-- DATA UNDER STUDY follows --

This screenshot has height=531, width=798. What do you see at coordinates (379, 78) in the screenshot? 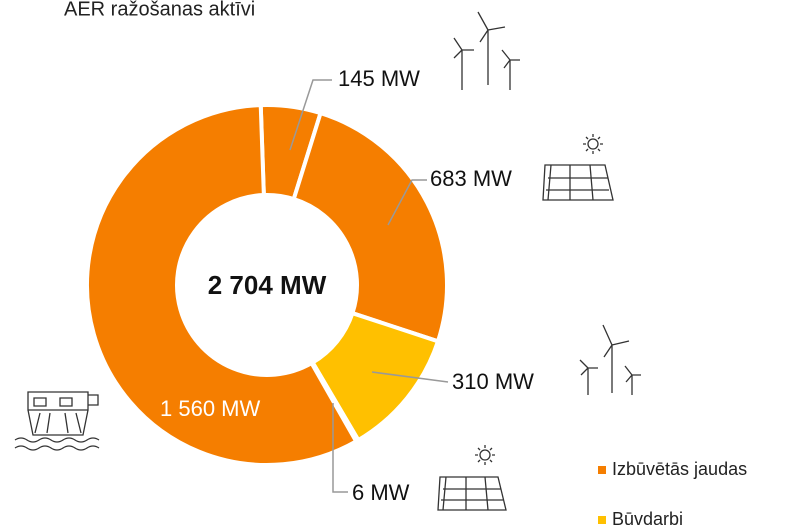
I see `value-label: 145 MW` at bounding box center [379, 78].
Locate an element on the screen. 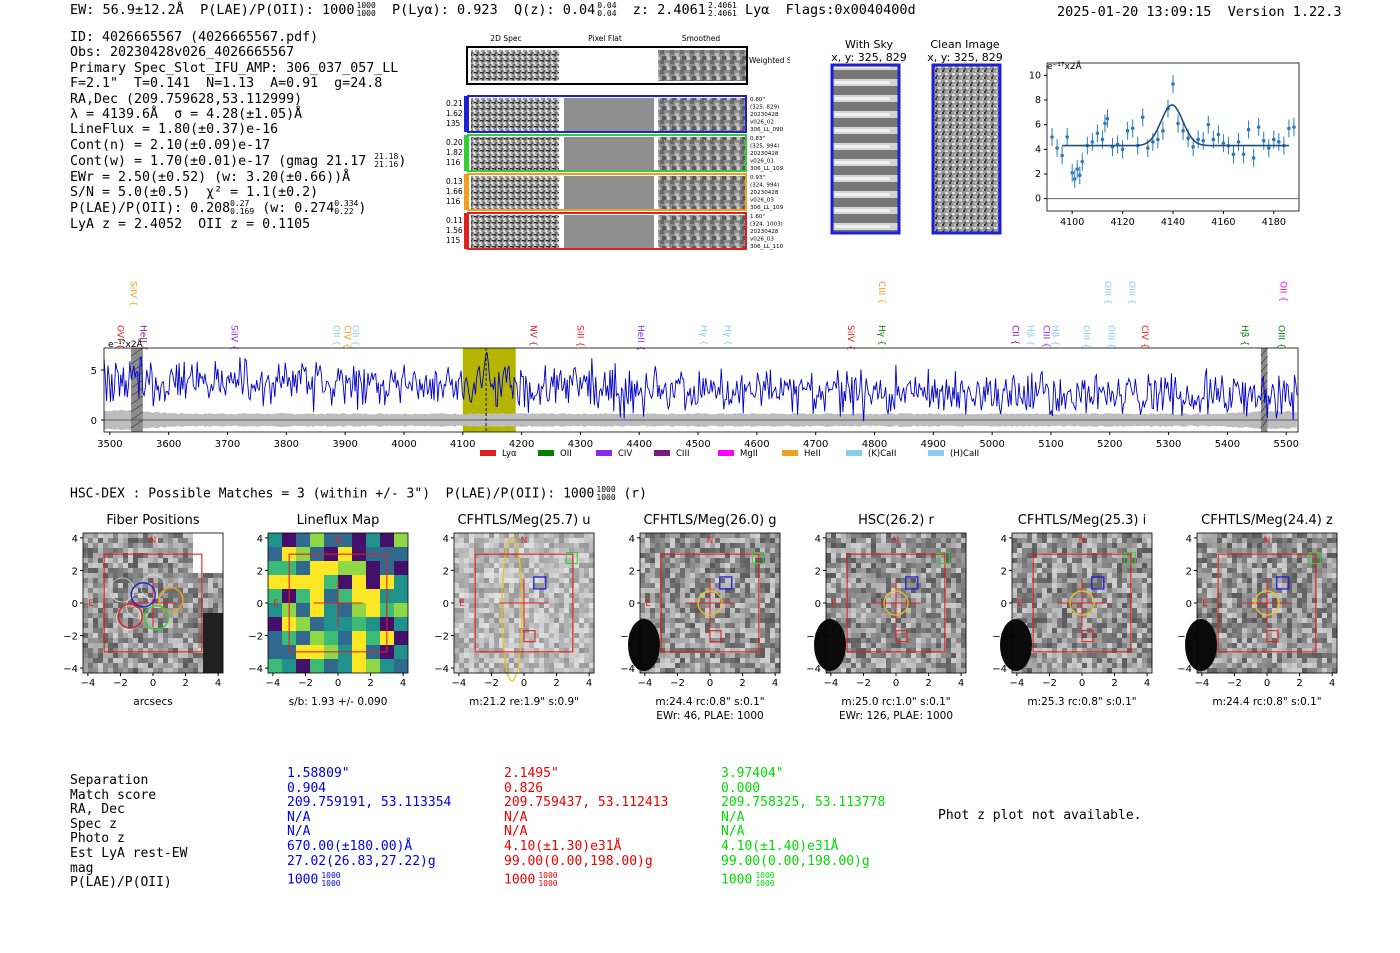 This screenshot has height=953, width=1400. header-qz-hi: 0.04 is located at coordinates (607, 6).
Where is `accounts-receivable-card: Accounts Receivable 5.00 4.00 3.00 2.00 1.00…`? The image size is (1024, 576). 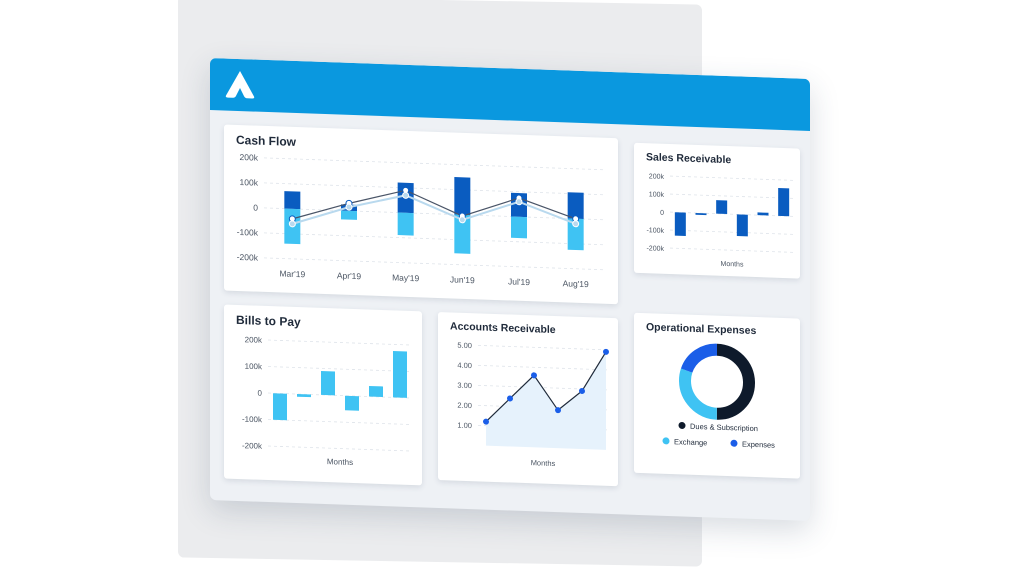
accounts-receivable-card: Accounts Receivable 5.00 4.00 3.00 2.00 1.00… is located at coordinates (528, 399).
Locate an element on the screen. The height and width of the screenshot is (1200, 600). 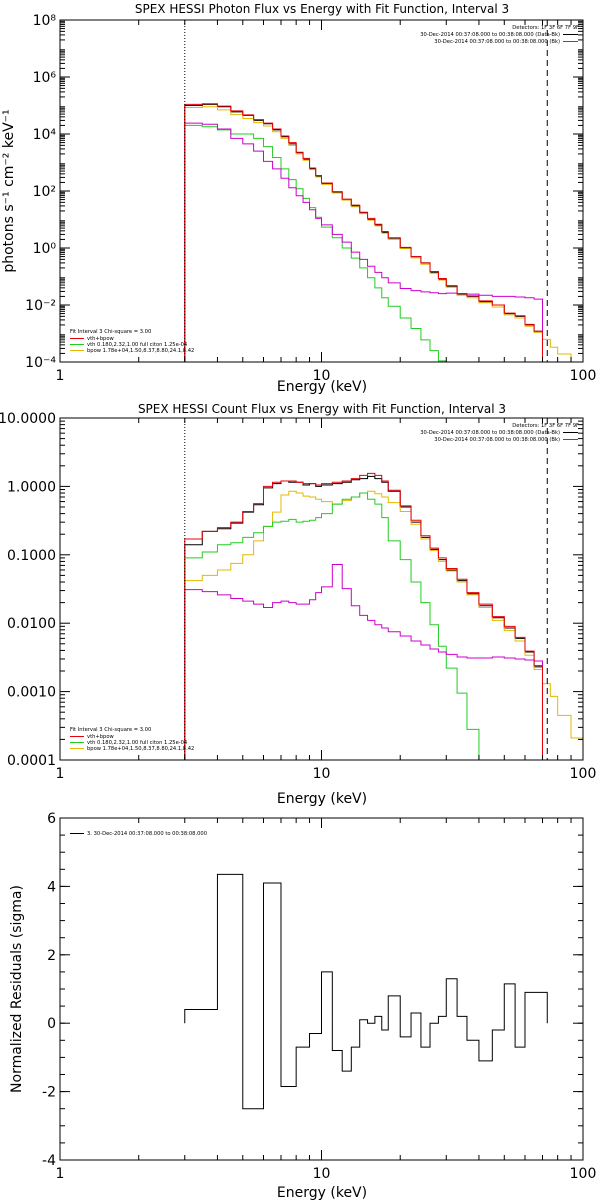
count-flux-series-vth is located at coordinates (332, 626).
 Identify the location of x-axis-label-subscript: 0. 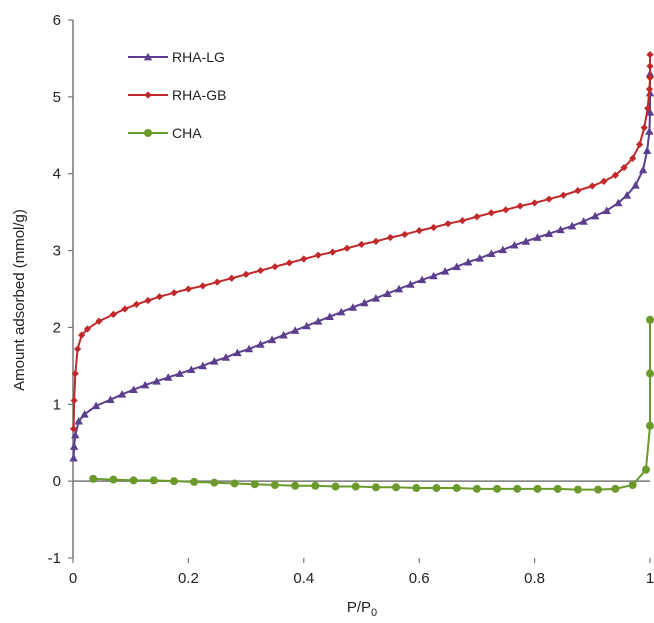
(374, 613).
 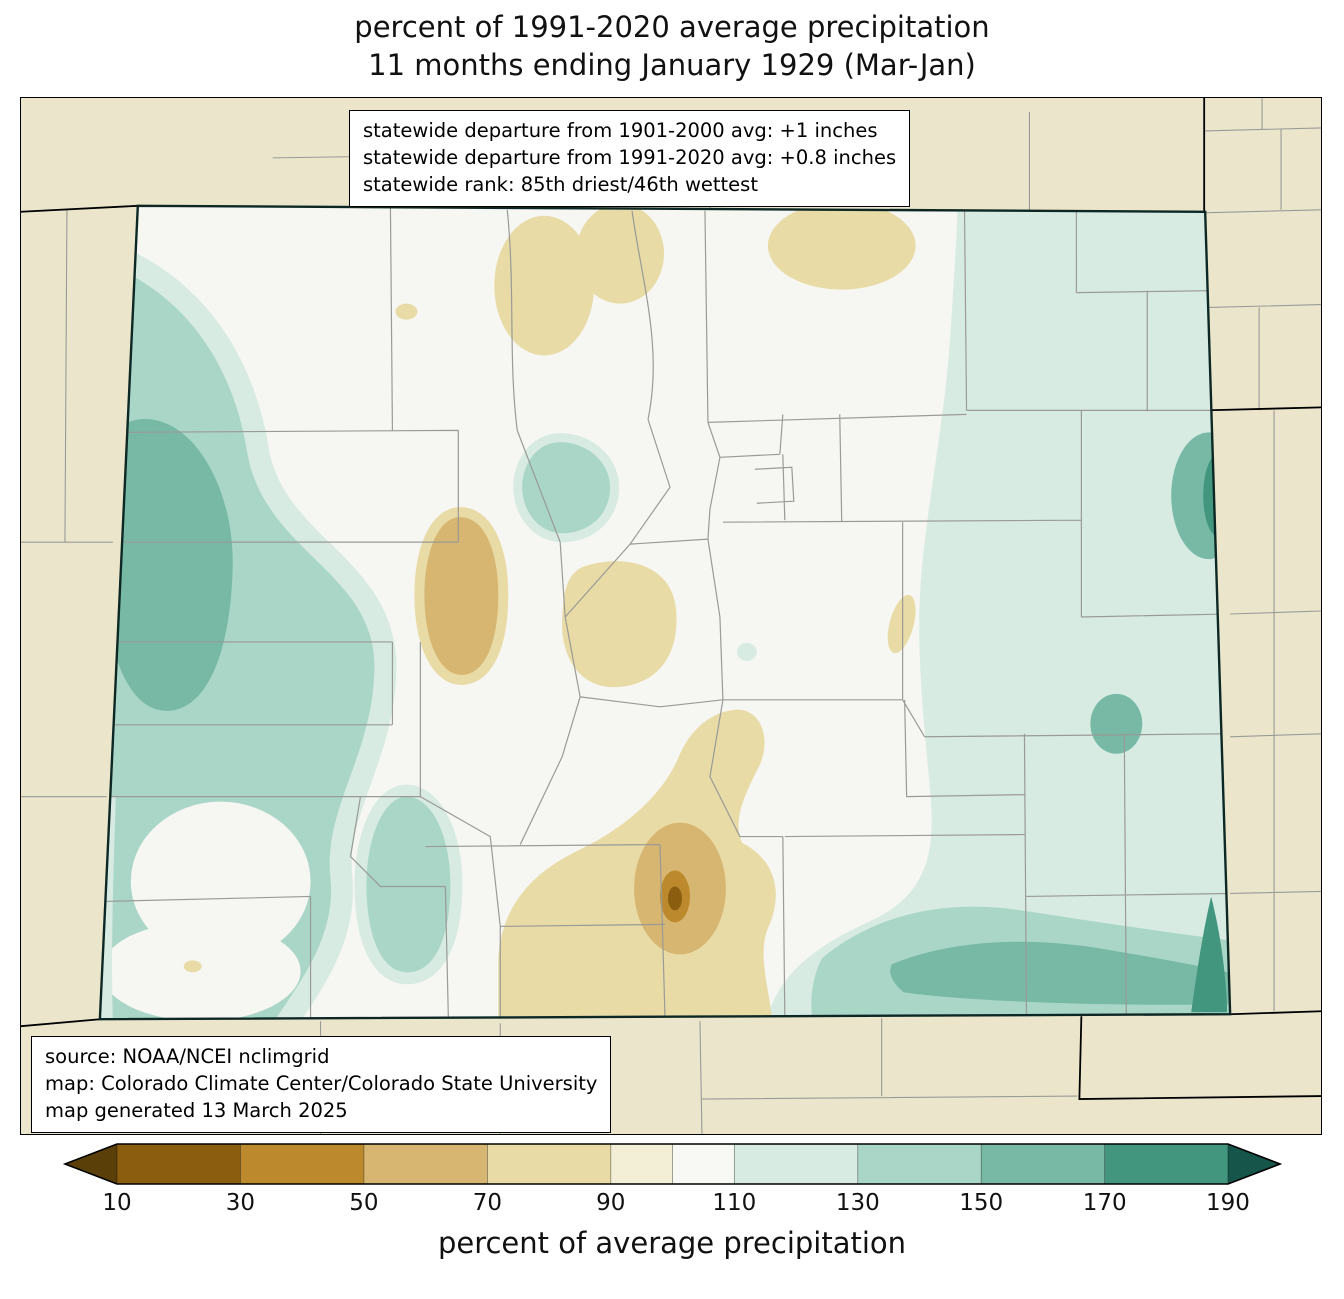 What do you see at coordinates (364, 1203) in the screenshot?
I see `tick-label-50: 50` at bounding box center [364, 1203].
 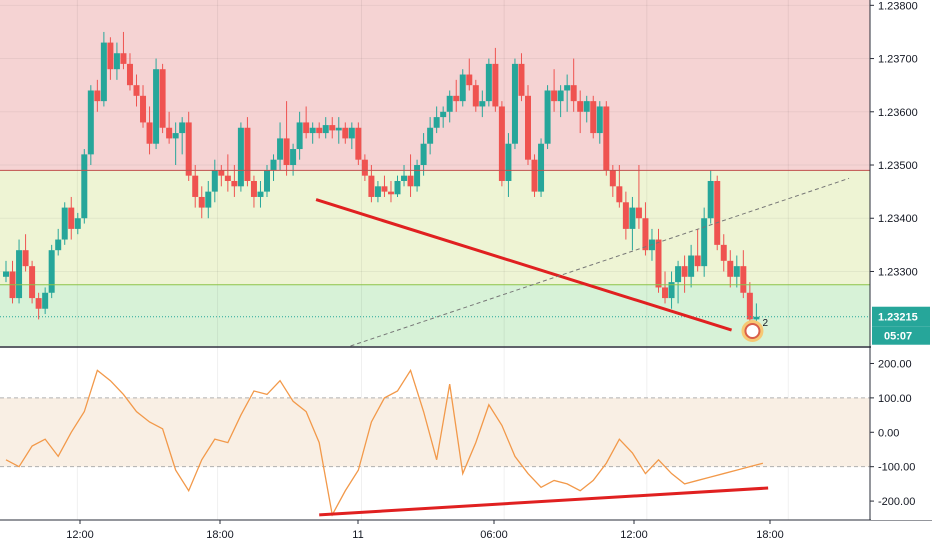 What do you see at coordinates (80, 535) in the screenshot?
I see `time-tick-label-0: 12:00` at bounding box center [80, 535].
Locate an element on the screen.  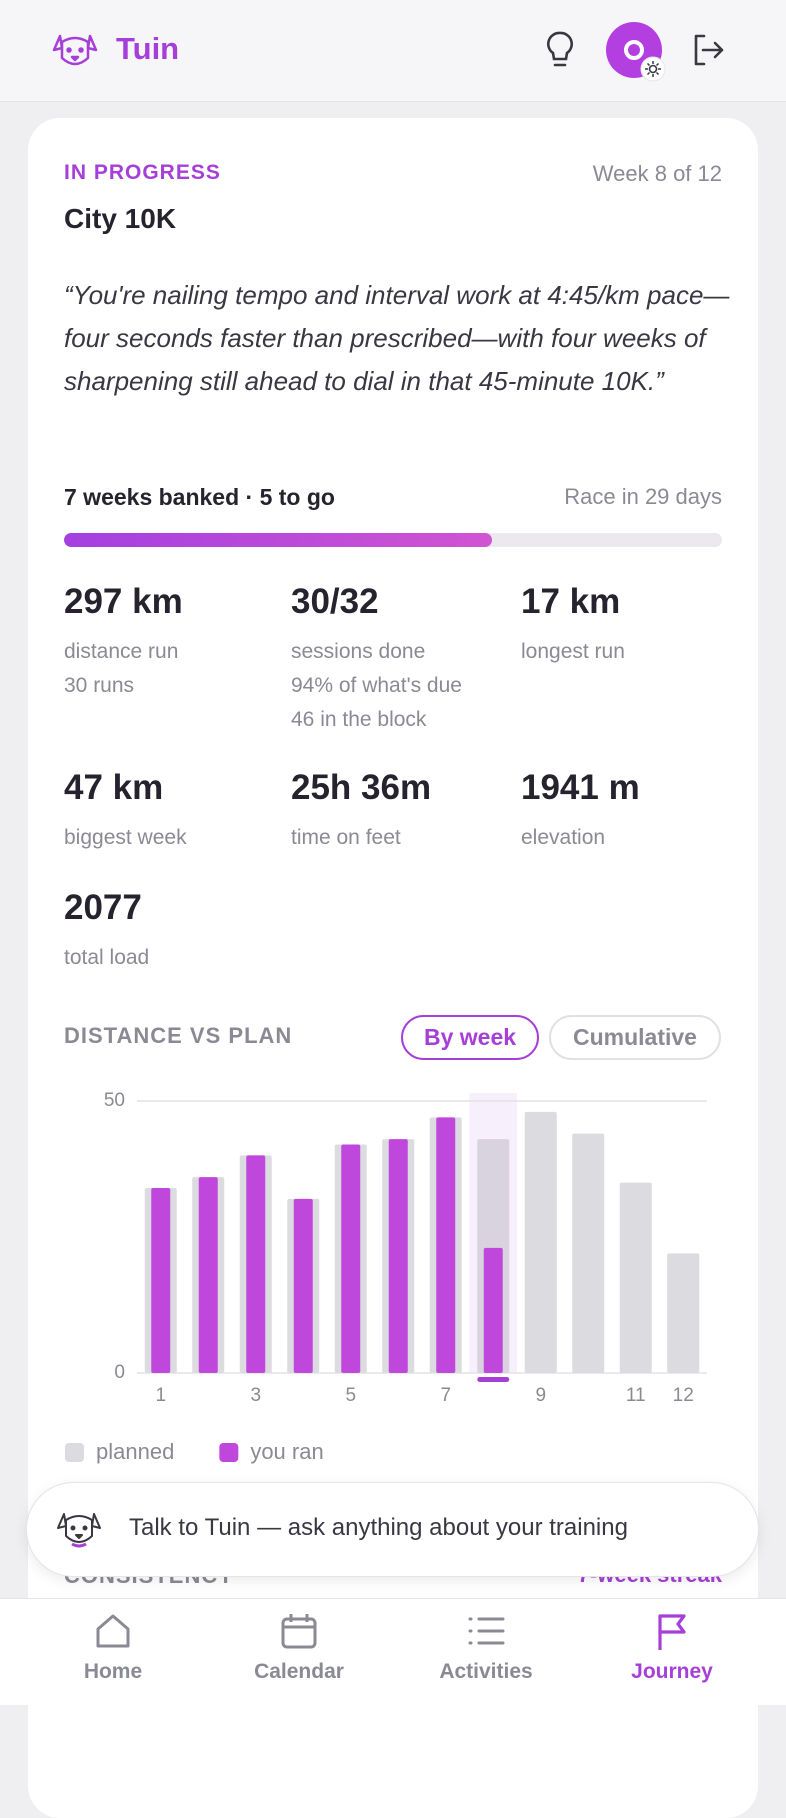
stat-label: distance run is located at coordinates (122, 652).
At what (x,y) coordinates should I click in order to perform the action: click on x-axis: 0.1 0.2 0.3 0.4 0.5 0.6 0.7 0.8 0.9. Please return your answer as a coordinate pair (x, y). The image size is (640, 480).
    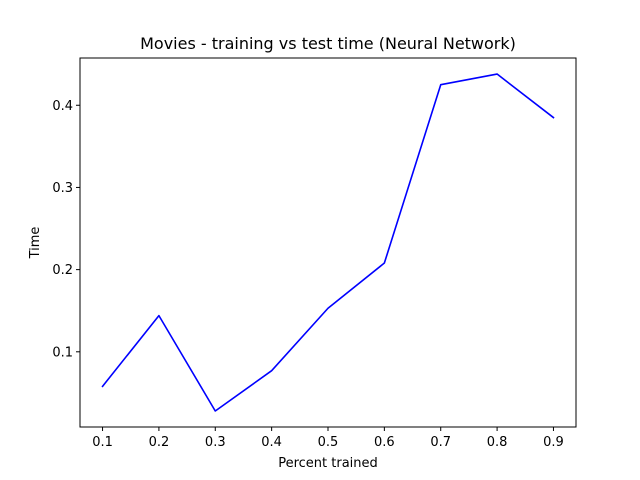
    Looking at the image, I should click on (328, 438).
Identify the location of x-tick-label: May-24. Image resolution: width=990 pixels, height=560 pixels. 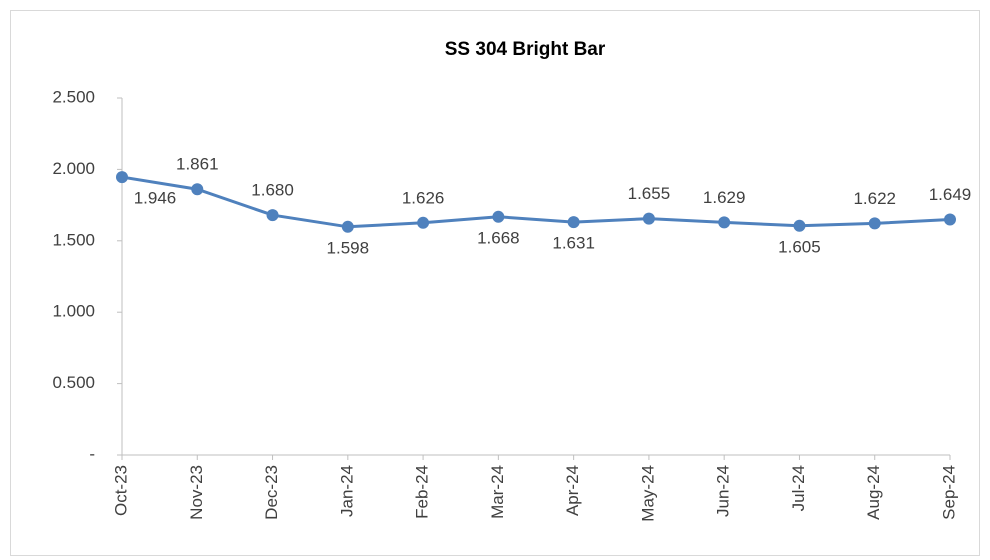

-- DATA UNDER STUDY concluded --

→ EXERCISE DETAILS
Reproduce the listing above verbatim, from the line containing "What do you see at coordinates (80, 535)" through the end of the listing, both included, leaving out the pictures.

→ SOLUTION TO THIS PROBLEM
  What do you see at coordinates (80, 535) in the screenshot?
I see `time-tick-label-0: 12:00` at bounding box center [80, 535].
Locate an element on the screen.  
stat-label: distance run is located at coordinates (122, 652).
At what (x,y) coordinates should I click in order to perform the action: click on x-axis: 0.1 0.2 0.3 0.4 0.5 0.6 0.7 0.8 0.9. Please return your answer as a coordinate pair (x, y). The image size is (640, 480).
    Looking at the image, I should click on (328, 438).
Identify the location of x-tick-label: May-24. Image resolution: width=990 pixels, height=560 pixels. 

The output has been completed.